INSTRUCTIONS FOR THE TASK
Reproduce verbatim the stretch of the listing from the line containing "Click the Select" through the line containing "Action: click(209, 144)", both included.

---------------

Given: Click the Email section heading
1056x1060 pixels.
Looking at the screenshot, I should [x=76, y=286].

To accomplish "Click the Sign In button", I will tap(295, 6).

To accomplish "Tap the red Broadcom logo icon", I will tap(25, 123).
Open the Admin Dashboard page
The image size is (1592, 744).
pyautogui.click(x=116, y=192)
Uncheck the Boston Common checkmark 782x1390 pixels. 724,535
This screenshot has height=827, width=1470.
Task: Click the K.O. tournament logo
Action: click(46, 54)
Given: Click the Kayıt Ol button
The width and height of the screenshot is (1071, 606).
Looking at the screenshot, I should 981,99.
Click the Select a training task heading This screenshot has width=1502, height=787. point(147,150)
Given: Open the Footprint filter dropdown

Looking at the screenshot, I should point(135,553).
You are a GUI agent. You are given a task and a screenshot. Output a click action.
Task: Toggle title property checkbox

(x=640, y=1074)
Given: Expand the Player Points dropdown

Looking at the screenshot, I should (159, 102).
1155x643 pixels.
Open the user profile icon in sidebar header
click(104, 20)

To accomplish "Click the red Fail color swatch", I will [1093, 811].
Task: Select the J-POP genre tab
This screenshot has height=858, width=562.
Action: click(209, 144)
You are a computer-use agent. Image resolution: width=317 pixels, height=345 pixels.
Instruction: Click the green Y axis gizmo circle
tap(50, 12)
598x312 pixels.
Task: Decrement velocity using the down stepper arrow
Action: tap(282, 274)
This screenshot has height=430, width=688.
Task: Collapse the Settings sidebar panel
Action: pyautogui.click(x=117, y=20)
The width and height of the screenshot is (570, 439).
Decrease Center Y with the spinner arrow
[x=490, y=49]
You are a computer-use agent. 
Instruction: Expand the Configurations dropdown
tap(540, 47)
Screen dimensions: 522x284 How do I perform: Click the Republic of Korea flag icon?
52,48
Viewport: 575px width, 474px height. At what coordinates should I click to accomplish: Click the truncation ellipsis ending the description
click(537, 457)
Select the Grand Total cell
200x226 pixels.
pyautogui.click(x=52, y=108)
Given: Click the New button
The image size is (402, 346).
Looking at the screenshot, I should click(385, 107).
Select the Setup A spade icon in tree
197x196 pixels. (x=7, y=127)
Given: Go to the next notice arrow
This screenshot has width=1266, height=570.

---------------

RESULT OF THIS TASK
Click the Select a training task heading This screenshot has width=1502, height=787. point(147,150)
Given: Open the Footprint filter dropdown

Looking at the screenshot, I should point(135,553).
You are a GUI agent. You are given a task and a screenshot. Output a click action.
Task: Toggle title property checkbox

(x=640, y=1074)
Given: Expand the Player Points dropdown

Looking at the screenshot, I should (159, 102).
1155x643 pixels.
Open the user profile icon in sidebar header
click(104, 20)

To accomplish "Click the red Fail color swatch", I will [1093, 811].
Task: Select the J-POP genre tab
This screenshot has height=858, width=562.
Action: click(209, 144)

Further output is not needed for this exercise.